Przy elekcji do Sejmu i Senatu RP, Parlamentu Europejskiego, my, wyborcy nader często skazani jesteśmy na wybór osób bliżej (a nawet zupełnie) nam nieznanych. Kierujemy się wtedy trochę po omacku stronnictwem – kolorem, który wydaje się nam godzien zaufania. Tymczasem partyjna „góra” przy okazji wyborów do sejmu często wprowadza na listy przypadkowych kandydatów do śląskich okręgów wyborczych. Przekonuje do nich używając swych symboli, kolorów. W takim przypadku czasem skutkuje zasada: wszystko jedno kto i skąd, byle by był od nas.
Nasuwa mi się podobieństwo ze Starożytnym Rzymem. Cesarz rzymski Kaligula zadziałał niegdyś na podobnej zasadzie: do senatu wprowadził Incitatusa, ze swego ulubionego stronnictwa wyścigowego Zielonych. Szkopuł tkwił w tym, że ów nowy senator był… koniem!
By uniknąć tego typu pomyłki stosuje się portrety kandydatów. Siła portretu jest duża – ulegają mu różni ludzie na przestrzeni wieków. Dość wspomnieć, że na podstawie portretu Henryk VIII wybrał swoją czwartą żonę – Annę, a XIX-wieczni Indianie prerii byli przekonani, że papierowe pieniądze z podobizną Jerzego Waszyngtona były naprawdę jego osobistą własnością.
Mieszkańcy wyspy Wielkanocnej zostawili reszcie świata niezwykły spadek – wykute w kamieniu twarze.

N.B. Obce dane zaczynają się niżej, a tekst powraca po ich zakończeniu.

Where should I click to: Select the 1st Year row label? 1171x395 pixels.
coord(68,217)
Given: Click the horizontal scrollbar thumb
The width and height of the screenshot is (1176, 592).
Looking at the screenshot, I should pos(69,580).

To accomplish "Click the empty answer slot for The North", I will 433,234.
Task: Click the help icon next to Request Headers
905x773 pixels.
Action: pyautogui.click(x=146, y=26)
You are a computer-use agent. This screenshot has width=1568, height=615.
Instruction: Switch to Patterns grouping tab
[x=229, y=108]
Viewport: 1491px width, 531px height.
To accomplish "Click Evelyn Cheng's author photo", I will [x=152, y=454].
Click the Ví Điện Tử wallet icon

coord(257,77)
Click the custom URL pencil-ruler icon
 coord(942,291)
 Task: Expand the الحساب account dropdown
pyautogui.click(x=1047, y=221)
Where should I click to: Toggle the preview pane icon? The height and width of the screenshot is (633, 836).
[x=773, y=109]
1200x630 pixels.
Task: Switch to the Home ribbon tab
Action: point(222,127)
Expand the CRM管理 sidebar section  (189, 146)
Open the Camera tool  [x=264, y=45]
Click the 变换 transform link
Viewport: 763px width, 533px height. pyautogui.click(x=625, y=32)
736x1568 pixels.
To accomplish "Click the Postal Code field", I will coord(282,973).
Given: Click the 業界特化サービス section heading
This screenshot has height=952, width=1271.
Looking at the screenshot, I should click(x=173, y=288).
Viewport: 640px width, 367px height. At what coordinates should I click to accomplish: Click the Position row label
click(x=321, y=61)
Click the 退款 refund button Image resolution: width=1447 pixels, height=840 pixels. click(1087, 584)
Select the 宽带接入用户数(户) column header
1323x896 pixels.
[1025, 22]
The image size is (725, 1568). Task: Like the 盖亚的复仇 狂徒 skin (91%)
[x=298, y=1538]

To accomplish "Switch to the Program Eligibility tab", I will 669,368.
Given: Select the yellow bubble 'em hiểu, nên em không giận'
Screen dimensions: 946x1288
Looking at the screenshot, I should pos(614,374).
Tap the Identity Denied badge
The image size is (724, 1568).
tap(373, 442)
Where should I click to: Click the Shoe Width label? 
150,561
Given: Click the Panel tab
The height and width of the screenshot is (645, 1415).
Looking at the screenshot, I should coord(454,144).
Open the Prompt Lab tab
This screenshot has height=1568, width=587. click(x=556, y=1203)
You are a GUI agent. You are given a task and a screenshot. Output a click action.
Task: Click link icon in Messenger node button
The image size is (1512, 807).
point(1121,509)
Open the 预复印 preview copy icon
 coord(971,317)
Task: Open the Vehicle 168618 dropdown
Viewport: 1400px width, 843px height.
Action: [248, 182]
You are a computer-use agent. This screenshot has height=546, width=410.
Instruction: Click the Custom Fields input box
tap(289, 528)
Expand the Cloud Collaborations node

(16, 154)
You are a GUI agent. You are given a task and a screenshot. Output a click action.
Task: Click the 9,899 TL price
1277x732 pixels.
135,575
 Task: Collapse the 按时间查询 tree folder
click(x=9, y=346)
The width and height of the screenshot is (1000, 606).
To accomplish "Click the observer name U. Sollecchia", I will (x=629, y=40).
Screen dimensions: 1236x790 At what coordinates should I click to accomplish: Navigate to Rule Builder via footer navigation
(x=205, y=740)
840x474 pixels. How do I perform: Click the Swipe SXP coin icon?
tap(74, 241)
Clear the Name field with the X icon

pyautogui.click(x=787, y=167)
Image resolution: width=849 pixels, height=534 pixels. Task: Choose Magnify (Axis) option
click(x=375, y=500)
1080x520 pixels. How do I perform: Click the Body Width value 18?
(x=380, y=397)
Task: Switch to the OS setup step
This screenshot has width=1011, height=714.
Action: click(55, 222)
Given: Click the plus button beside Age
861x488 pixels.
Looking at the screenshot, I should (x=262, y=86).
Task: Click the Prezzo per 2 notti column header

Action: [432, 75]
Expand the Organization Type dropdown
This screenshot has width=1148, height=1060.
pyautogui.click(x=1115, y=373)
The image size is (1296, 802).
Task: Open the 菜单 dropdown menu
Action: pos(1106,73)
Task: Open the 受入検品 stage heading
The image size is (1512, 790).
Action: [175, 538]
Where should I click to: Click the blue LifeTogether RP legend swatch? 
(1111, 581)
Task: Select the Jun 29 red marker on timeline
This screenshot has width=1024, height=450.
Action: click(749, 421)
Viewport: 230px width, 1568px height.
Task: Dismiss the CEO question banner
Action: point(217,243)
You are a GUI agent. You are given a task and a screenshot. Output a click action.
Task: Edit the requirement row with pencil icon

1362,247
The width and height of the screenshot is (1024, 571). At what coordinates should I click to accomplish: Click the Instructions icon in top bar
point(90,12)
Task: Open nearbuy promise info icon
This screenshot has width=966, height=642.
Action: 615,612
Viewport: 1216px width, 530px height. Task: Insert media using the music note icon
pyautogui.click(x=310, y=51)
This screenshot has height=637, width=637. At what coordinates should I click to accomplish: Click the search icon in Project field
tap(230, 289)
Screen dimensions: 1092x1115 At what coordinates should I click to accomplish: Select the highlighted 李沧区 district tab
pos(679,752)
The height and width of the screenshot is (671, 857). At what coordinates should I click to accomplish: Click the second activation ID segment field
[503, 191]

Z pewnością zostaną one jeszcze długo jako świadectwo plemiennej kultury zaginionej w tajemniczych okolicznościach. Politycy zostawili nam w spadku również duże twarze, ale drukowane na billboardach. Twarze te jednak nie przetrwają dłużej niż kilka tygodni. Teraz zaś mszczą się na nas tworząc zwykły, powyborczy smietnik.